ACPR/350/2022 du 13.05.2022 sur JTCO/140/2021 ( TCO ) , ADMIS

Descripteurs : DROIT D'ÊTRE ENTENDU;DÉPENS
Normes : CPP.3; CPP.135; Cst.29

république et

canton de Genève

POUVOIR JUDICIAIRE

P/2136/2021 ACPR/350/2022

COUR DE JUSTICE

Chambre pénale de recours

Arrêt du vendredi 13 mai 2022

 

Entre

 

A______, avocat, Etude ______ [GE], comparant en personne,

recourant,

 

contre le jugement rendu le 21 novembre 2021 par le Tribunal correctionnel,

 

et

 

LE TRIBUNAL CORRECTIONNEL, rue des Chaudronniers 9, 1204 Genève - case postale 3715, 1211 Genève 3,

intimé.


EN FAIT :

A. Par acte expédié le 9 décembre 2021, A______ recourt contre le jugement rendu le 29 novembre 2021, notifié le jour même, par lequel le Tribunal correctionnel (ci-après : TCor) lui a alloué une indemnité de CHF 8'919.40 pour la défense de B______, dans la procédure de première instance.

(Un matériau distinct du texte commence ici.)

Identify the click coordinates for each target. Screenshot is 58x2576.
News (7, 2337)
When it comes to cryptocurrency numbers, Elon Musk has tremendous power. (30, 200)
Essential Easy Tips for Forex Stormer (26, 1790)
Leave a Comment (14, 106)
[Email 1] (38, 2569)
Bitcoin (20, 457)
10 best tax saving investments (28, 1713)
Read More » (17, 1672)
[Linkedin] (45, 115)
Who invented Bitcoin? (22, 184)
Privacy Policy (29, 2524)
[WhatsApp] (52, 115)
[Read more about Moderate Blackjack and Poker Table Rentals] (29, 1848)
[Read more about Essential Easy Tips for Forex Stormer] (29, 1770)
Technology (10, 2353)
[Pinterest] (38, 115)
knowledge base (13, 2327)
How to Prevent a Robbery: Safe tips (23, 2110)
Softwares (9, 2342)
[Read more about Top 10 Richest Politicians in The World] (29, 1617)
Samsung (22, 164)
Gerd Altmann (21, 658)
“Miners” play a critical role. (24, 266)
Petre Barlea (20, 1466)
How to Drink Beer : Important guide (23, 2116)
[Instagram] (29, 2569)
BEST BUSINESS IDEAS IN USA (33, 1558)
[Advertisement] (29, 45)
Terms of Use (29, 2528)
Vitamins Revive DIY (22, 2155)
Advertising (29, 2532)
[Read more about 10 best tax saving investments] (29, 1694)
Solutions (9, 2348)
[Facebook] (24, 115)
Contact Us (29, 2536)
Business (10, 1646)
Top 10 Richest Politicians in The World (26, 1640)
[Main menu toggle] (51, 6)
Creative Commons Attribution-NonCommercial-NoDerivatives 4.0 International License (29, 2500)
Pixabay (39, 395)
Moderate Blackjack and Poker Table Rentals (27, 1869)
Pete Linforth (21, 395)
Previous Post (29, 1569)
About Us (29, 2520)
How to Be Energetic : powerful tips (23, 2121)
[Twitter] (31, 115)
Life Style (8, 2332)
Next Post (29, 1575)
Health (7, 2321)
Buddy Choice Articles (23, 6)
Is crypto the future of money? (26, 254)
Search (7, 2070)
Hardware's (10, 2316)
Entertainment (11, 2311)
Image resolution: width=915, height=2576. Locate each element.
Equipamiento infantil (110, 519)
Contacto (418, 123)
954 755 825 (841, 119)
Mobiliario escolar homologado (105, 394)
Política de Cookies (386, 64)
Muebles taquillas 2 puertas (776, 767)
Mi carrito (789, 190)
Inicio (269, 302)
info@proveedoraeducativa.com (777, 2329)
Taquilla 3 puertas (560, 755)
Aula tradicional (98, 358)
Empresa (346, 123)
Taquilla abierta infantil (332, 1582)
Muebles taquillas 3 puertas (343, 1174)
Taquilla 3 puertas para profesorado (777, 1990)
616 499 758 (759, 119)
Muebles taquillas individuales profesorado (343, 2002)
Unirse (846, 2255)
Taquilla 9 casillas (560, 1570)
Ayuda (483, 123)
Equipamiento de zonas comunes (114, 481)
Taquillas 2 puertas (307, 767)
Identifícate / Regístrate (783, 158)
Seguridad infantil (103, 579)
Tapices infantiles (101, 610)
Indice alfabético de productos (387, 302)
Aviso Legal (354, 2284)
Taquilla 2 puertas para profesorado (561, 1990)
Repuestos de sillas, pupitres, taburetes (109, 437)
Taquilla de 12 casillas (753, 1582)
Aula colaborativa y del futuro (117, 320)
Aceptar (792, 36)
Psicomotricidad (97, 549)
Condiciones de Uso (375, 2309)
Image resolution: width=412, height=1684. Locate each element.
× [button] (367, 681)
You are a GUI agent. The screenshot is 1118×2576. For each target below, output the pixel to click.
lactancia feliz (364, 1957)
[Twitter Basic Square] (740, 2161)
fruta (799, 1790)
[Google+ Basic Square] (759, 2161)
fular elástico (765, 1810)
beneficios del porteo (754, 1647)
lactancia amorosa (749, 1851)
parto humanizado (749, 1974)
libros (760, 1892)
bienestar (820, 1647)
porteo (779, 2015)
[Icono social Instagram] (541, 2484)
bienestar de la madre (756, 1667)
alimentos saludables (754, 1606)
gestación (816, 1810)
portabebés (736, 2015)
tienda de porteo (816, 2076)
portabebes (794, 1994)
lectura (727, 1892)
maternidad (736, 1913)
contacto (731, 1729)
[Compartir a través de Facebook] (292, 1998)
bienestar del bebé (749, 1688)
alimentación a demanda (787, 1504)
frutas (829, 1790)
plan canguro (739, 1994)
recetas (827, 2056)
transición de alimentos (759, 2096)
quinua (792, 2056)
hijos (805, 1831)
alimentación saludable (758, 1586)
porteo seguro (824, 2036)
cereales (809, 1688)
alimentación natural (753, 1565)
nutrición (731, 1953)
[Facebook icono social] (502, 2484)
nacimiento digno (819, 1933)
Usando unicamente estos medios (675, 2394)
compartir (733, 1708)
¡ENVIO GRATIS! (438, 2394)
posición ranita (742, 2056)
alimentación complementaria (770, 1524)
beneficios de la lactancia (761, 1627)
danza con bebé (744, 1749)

Le recourant conclut, sous suite d'équitable indemnité pour le recours, principalement, à ce que l'état de frais produit soit accepté sans réduction, subsidiairement, avec une réduction portant exclusivement sur les lectures des demandes de mise en détention/prolongation, "plus subsidiairement, par simplification", avec une réduction limitée à 585 minutes, soit la moitié des "1'170 minutes" déduites, "plus subsidiairement encore, si mieux n'aime", à ce que le forfait courriers/téléphones soit porté à 20% en lieu et place des 10% retenus.

B. Les faits pertinents suivants ressortent du dossier :

a. Le 30 janvier 2021, le Ministère public a ouvert une instruction pénale contre B______ pour infractions à l'art. 19 al. 2 LStup et 116 LEI.

Il lui était reproché d'avoir participé à un trafic de stupéfiants portant sur une importante quantité de cocaïne et d'avoir hébergé C______, démuni d'autorisation de séjour en Suisse et faisant l'objet d'une expulsion judiciaire.

b. Le même jour, A______ a été désigné en qualité de défenseur d'office de B______.

c. Le 21 octobre 2021, le Ministère public a saisi le TCor d'un acte d'accusation en procédure simplifiée dirigée notamment contre B______ pour les faits précités.

d. Sur demande du TCor, A______ a transmis, le 29 novembre 2021, son état de frais intermédiaire pour la période du 30 janvier au 26 novembre 2021, soit 4'255 minutes (70h55) à CHF 200.- de l'heure plus 5 déplacements aller/retour à CHF 100.- chacun.

Il se décompte comme suit :

-          I. Conférences/entretiens : 1'035 minutes – 17h15 – pour 13 entretiens;

-          II. Procédure/Etude dossier/Recherches/Ecritures : 2'780 minutes – 46h20 –;

-          III. Audiences : 440 minutes;

-          IV. Frais et débours : CHF 500.- pour 5 déplacements aller/retour (audiences).

Il y est mentionné que le forfait correspondances et téléphones, l'audience du TCor du 29 novembre 2021 et la vacation y afférant, n'étaient pas compris dans le décompte et devaient s'y ajouter.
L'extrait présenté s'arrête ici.